Chemistry : Seeing scents

OLIVER DE PEYER

A fast and colourful way to detect toxic chemicals by ‘seeing’ their smell has been developed by researchers in America. Kenneth Suslick and Neal Rakow of the University of Illinois at Urbana-Champaign have developed dye/metal combinations that undergo vivid colour changes when exposed to organic vapours.

The idea of ‘artificial noses’ to detect chemical smells is not new. For instance, coated optical fibres react and fluorescence when they find particular chemicals. But such fibres are timeconsuming to prepare and need electronic sensors to measure the fluorescence. And they are confused even by tiny amounts of water vapour.

These new ‘porphyrin’ dyes are waterproof and react rapidly. By combining them with metals such as iron, silver and zinc, the researchers make them sensitive to a range of chemicals.

Unusually for chemical sensors, each dye can detect a range of different molecules — giving each vapour mixture its own ‘fingerprint’, revealed as a pattern of coloured spots on a ‘sensor’ sheet. "This contrasts with the traditional ‘one sensor, one chemical’ method," says David Walt, a chemist at Tufts University in Medford, Massachusetts.

The dyes’ sensitivity to low concentrations of chemical vapours (less than half a part per million) will make them particularly useful, Walt adds.

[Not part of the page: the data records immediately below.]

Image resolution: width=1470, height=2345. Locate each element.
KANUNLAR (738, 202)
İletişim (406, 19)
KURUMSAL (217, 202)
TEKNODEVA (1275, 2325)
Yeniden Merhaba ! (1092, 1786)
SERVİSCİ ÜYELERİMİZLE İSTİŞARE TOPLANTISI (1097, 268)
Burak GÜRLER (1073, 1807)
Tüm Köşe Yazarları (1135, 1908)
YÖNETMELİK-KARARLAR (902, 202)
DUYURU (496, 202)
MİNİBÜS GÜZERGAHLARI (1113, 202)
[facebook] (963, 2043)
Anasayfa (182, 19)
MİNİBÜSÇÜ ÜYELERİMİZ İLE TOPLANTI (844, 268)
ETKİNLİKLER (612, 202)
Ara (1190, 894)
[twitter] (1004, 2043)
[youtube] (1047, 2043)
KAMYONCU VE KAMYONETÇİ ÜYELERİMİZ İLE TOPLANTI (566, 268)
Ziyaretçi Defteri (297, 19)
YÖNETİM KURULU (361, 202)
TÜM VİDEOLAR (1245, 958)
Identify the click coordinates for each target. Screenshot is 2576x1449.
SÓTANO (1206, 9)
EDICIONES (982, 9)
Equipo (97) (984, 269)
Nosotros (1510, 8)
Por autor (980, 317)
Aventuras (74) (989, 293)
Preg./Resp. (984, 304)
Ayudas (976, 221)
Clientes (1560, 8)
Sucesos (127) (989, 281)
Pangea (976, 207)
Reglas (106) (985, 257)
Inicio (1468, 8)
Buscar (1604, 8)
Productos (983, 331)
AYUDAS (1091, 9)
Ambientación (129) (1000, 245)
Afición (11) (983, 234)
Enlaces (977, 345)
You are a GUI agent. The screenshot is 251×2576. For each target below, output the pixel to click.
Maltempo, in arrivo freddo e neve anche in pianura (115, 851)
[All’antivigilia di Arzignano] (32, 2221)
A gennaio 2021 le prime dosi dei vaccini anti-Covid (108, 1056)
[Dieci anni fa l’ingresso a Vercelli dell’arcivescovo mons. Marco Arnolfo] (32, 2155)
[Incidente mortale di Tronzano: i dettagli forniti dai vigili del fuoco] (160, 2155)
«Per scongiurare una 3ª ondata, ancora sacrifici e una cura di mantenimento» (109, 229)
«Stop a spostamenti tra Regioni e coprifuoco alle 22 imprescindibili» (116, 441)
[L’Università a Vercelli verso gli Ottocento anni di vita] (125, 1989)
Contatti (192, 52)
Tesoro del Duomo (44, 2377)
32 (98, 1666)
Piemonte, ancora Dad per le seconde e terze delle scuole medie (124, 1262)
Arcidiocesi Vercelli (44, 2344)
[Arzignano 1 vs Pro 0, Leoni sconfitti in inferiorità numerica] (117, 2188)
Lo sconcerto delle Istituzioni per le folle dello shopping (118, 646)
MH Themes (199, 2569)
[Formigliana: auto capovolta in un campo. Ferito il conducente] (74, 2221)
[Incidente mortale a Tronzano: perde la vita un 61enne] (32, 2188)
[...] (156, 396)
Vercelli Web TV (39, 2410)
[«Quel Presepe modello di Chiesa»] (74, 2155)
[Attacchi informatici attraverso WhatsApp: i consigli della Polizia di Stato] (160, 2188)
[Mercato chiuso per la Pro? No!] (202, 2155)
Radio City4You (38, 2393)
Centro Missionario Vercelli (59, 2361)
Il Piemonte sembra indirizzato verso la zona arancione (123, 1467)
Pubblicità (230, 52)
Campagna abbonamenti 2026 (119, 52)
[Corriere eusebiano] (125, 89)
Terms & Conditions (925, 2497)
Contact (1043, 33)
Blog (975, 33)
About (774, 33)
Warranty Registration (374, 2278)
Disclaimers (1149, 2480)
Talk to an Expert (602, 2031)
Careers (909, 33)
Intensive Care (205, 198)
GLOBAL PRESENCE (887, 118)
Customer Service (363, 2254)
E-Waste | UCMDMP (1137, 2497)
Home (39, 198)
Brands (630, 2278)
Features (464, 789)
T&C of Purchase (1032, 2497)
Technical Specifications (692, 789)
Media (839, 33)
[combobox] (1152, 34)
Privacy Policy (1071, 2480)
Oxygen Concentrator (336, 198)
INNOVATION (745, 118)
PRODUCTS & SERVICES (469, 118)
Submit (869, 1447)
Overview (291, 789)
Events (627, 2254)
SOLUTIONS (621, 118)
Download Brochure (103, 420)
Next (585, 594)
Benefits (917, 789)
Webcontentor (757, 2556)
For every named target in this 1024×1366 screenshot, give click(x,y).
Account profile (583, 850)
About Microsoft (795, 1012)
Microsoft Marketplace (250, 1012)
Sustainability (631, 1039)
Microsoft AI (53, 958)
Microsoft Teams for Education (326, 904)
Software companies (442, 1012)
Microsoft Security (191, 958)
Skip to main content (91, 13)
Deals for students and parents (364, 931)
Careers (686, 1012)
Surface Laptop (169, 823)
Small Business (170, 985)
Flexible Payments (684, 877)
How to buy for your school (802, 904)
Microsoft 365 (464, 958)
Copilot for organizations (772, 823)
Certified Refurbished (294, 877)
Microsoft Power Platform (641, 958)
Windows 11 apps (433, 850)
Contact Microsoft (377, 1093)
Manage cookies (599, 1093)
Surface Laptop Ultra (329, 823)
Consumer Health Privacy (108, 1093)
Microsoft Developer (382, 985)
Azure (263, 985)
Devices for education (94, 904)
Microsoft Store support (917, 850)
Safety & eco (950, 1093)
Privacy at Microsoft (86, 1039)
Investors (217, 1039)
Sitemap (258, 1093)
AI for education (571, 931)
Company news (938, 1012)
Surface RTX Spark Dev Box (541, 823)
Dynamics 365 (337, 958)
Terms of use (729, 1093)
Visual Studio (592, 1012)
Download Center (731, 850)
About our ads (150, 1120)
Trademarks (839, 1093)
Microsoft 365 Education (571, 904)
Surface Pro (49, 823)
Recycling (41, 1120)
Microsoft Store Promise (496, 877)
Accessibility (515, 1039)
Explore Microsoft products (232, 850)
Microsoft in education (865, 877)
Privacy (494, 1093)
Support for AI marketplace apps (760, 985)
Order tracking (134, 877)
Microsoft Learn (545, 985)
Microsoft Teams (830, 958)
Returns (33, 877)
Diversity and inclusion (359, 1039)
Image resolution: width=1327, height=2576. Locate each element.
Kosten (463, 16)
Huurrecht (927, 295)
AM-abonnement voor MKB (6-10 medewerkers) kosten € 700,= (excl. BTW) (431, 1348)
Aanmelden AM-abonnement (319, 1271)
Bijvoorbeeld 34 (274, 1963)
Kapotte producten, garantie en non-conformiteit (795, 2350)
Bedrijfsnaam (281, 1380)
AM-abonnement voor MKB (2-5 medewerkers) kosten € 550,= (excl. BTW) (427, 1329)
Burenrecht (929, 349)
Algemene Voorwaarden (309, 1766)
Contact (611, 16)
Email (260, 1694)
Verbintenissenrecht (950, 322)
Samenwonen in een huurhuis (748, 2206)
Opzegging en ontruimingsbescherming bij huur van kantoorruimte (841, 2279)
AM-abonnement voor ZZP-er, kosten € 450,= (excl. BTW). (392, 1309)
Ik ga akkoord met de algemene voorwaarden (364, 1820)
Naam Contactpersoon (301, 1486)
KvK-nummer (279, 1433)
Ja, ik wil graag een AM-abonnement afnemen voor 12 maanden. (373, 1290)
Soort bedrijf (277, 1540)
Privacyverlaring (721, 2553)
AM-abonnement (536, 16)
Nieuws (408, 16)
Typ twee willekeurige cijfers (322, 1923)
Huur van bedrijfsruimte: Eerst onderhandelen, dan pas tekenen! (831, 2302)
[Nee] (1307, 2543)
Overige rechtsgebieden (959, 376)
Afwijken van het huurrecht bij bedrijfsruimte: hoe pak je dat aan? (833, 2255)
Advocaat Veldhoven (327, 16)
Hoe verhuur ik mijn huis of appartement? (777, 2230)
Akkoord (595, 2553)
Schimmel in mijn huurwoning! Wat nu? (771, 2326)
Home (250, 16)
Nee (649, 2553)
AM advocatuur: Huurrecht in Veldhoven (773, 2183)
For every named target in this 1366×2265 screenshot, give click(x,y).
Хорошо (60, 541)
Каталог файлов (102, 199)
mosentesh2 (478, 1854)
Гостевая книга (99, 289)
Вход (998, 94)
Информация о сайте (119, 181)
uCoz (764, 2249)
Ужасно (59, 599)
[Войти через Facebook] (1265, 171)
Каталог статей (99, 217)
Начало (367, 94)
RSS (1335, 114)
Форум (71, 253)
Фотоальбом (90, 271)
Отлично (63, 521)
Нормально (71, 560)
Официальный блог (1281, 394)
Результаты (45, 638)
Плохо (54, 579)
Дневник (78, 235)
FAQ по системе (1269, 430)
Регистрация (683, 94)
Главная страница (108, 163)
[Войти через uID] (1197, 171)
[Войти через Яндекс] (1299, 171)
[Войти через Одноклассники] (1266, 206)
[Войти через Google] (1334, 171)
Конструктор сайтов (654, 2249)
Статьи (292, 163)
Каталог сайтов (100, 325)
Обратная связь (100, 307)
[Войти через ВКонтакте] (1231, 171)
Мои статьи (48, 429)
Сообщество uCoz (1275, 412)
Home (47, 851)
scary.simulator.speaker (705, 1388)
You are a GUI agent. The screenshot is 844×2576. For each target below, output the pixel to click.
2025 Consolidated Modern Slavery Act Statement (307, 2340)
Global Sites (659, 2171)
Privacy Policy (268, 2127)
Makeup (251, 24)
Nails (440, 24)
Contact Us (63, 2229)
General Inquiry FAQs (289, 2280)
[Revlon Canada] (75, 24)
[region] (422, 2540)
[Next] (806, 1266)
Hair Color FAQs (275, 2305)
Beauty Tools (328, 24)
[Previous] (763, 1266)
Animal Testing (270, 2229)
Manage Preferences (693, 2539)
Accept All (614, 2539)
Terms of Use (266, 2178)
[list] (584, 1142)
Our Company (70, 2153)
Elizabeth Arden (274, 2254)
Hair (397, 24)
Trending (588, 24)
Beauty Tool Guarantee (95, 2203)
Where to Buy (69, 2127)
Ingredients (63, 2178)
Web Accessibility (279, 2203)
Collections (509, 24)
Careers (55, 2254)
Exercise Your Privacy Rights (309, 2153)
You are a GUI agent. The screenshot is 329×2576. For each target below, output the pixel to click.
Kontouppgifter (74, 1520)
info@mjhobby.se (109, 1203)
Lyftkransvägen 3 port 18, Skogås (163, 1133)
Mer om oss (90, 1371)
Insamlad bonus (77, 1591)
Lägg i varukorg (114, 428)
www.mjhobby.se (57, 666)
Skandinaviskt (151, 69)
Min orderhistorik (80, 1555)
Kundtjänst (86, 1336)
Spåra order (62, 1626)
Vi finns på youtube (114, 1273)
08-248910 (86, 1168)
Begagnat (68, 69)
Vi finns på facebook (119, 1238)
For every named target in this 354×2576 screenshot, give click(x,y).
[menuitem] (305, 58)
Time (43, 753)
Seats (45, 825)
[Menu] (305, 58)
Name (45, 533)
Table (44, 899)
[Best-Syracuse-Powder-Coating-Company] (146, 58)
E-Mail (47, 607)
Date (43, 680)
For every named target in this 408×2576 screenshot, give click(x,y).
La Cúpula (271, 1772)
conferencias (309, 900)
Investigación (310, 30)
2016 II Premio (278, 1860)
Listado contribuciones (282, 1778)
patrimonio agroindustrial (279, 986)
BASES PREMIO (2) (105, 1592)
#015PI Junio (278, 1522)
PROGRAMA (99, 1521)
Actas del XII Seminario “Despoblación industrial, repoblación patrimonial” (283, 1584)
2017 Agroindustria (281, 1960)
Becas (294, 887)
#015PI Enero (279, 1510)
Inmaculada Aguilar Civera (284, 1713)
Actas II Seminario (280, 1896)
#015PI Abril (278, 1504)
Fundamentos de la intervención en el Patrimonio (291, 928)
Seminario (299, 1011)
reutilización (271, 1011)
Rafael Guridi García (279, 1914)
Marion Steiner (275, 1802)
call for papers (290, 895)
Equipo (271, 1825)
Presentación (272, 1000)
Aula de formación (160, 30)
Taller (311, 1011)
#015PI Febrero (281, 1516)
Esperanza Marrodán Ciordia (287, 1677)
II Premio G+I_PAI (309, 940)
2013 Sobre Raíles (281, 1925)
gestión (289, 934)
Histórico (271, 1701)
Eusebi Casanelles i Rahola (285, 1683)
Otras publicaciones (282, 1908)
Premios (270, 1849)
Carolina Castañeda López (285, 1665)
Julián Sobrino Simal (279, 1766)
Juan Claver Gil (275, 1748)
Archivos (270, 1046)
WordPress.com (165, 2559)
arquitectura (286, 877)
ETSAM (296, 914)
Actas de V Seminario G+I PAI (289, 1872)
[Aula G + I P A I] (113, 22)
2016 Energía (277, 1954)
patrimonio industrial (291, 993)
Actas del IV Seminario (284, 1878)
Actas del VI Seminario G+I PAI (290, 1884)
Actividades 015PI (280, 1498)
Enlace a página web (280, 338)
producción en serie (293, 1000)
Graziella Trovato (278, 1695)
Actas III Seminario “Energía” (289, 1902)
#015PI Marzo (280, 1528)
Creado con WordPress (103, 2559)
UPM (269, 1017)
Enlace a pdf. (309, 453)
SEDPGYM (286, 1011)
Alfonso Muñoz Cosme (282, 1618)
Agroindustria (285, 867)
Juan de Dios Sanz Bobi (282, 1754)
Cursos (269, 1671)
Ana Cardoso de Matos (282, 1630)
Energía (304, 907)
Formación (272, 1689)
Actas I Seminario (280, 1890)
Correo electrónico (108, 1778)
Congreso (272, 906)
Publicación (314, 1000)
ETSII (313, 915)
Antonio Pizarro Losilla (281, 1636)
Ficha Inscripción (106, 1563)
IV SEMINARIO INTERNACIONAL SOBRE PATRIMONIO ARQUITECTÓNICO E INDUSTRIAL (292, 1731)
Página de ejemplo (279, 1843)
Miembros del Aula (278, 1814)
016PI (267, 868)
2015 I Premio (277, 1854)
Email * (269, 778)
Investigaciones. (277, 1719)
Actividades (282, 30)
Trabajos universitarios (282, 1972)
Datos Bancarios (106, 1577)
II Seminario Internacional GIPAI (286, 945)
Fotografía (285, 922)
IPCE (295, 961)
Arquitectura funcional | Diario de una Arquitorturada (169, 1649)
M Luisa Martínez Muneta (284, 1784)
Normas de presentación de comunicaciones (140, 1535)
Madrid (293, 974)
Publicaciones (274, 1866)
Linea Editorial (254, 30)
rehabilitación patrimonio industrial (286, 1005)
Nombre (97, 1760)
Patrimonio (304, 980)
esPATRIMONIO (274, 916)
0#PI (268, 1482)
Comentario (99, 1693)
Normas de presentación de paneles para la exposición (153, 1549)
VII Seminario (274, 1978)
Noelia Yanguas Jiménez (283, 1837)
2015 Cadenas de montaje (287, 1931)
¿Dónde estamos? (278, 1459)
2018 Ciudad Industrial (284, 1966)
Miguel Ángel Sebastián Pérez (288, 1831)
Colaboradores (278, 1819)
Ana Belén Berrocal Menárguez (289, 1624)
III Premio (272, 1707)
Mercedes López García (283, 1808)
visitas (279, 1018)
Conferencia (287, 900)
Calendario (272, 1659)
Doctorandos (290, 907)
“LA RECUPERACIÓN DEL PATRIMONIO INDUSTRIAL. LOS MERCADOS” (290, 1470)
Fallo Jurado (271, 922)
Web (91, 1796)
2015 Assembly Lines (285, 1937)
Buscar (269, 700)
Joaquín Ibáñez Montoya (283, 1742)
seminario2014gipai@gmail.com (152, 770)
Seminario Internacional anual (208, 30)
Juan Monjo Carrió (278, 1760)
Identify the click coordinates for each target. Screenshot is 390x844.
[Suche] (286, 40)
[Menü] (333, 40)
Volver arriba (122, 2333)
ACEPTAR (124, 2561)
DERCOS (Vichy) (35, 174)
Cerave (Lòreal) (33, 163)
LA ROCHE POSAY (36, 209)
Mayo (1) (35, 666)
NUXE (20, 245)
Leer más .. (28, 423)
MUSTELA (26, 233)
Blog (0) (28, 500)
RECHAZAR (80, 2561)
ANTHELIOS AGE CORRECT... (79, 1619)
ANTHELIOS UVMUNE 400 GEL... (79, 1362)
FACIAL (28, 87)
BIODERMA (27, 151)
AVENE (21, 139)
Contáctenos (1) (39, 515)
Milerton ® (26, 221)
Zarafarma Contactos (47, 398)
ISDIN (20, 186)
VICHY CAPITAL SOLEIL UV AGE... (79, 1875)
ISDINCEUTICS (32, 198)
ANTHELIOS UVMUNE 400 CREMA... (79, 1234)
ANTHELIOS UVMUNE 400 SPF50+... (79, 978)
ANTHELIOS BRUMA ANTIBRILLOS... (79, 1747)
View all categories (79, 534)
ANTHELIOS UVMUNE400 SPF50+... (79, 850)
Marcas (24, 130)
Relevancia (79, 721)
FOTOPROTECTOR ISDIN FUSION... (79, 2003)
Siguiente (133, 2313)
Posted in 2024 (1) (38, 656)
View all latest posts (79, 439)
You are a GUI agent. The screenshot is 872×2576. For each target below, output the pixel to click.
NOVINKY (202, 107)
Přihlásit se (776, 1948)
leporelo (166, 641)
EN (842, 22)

Ingemar Lundström of Linkoepings Universitet, Sweden, agrees that the new sensors show promise. "Many [existing] odour sensors are not able to detect the most toxic vapours, such as ammonia," he says. Ammonia binds easily to the new dyes, causing a rapid colour change.

Other flammable — and potentially hazardous — vapours detected by the new technique include alcohols, benzene, and industrial solvents such as acetonitrile and acetone. The dyes can also identify and measure mixtures of these compounds.

One of the major advantages of the new dyes is how quickly and easily the spot charts can be read, Lundström says — they do not need complex, computerized sensors. "Human vision is probably the most efficient pattern recognition system available," he adds.

By tweaking the porphyrins and metals, suggests Lundström, a wide range of ‘real-world’ chemicals and pollutants could be detected, including pesticides, drugs, nerve toxins and even some bacteria.

And this particular artificial nose may be closer to the real thing than some people realise. Suslick and Rakow suggest that receptor proteins in the nose (responsible for our sense of smell) are likely to contain metals similar to those used in the new dyes.


  1. Rakow, N. A. & Suslick, K. S. A colorimetric sensor array for odour visualization. Nature 406, 710–713 (2000).